Wondering What To Do First . . .

This is the beginning of my first website.  I received an artist initiative grant for $10,000 from the Minnesota State Arts Board and my year long project has officially begun.

I’ll be back daily, weekly, monthly…?  I’m not sure yet, but right now I’m off to a rehearsal with the Nova Jazz Orchestra.  We’re working on some very cool charts by Bill Simenson (Twin Cities trumpeter/composer), Mark Pappas (from Michigan via Duluth), and Michael Burton (grad student at Lawrence & son of Bill).  We just finished a huge project recording the music of Bill Mathieu from his early years with the Kenton Orchestra that was very enlightening to me as a composer.  I guess that will be my first essay – what I learned about composing from playing the music of Bill Mathieu for 6 months.

In 2002, William Grim wrote a review of the Kenton album from 1959 featuring all Mathieu arrangements.  He was 22 at the time. (CD review from All About Jazz.com)

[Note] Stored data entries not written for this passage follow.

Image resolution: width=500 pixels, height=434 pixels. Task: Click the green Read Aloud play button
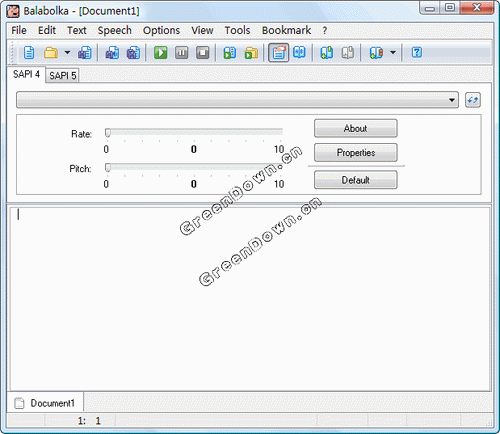(160, 53)
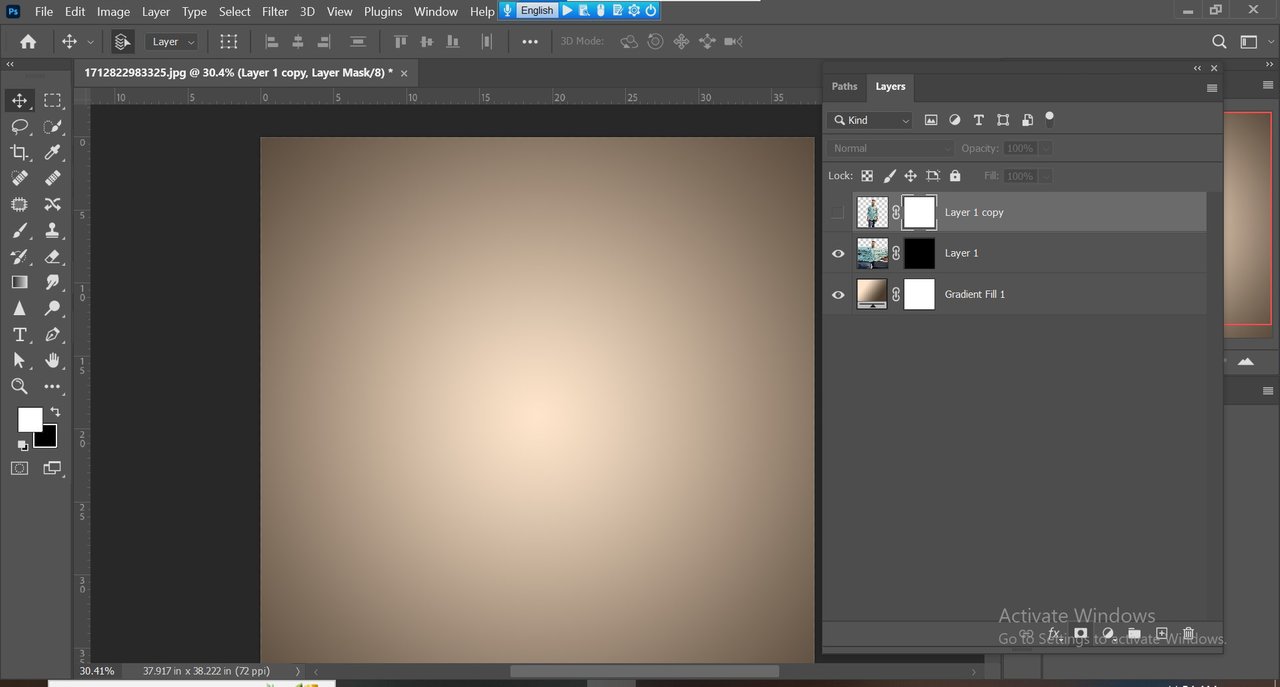The image size is (1280, 687).
Task: Close the 1712822983325.jpg document tab
Action: pos(404,73)
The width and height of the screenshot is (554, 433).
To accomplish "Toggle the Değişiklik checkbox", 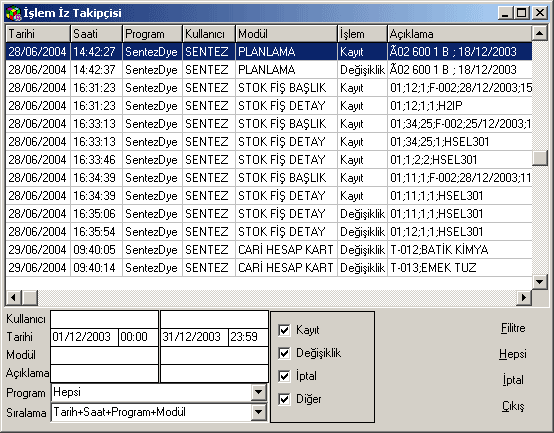I will click(x=284, y=353).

The Mathieu arrangements we played with Nova are very similar to those on this CD, and were written at the same time as the album, but never recorded.  The music is dramatic and deliberate, but also subtle.  The characteristic we all noticed eventually was how uniquely interconnected each note was to the plot of the story.  That might sound simplistic, or obvious, but we didn’t appreciate that immediately as a band.  Some of the Mathieu charts were very slow and the voicings sometimes made us uncomfortable.  My personal revelation about half way through the project was that the voicings were changing, note to note, in almost every soli and ensemble line.  After playing each chart so many times I started to identify certain notes with other great jazz composers, especially Ellington.  One note in particular sounded to me like a spot in one of the compositions from Masterpieces By Ellington (1950) – Sophisticated Lady, I think.  I’ll have to go back and listen to that album.